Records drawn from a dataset

* * * * * * *

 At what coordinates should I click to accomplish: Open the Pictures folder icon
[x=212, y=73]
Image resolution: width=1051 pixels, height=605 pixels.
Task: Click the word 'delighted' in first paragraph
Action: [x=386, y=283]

* * * * * * *

Work to complete:
Repeat the data in full, keeping each word exactly as it is.

Exercise answer:
 At what coordinates should I click to accomplish: Open the Pictures folder icon
[x=212, y=73]
Image resolution: width=1051 pixels, height=605 pixels.
Task: Click the word 'delighted' in first paragraph
Action: [x=386, y=283]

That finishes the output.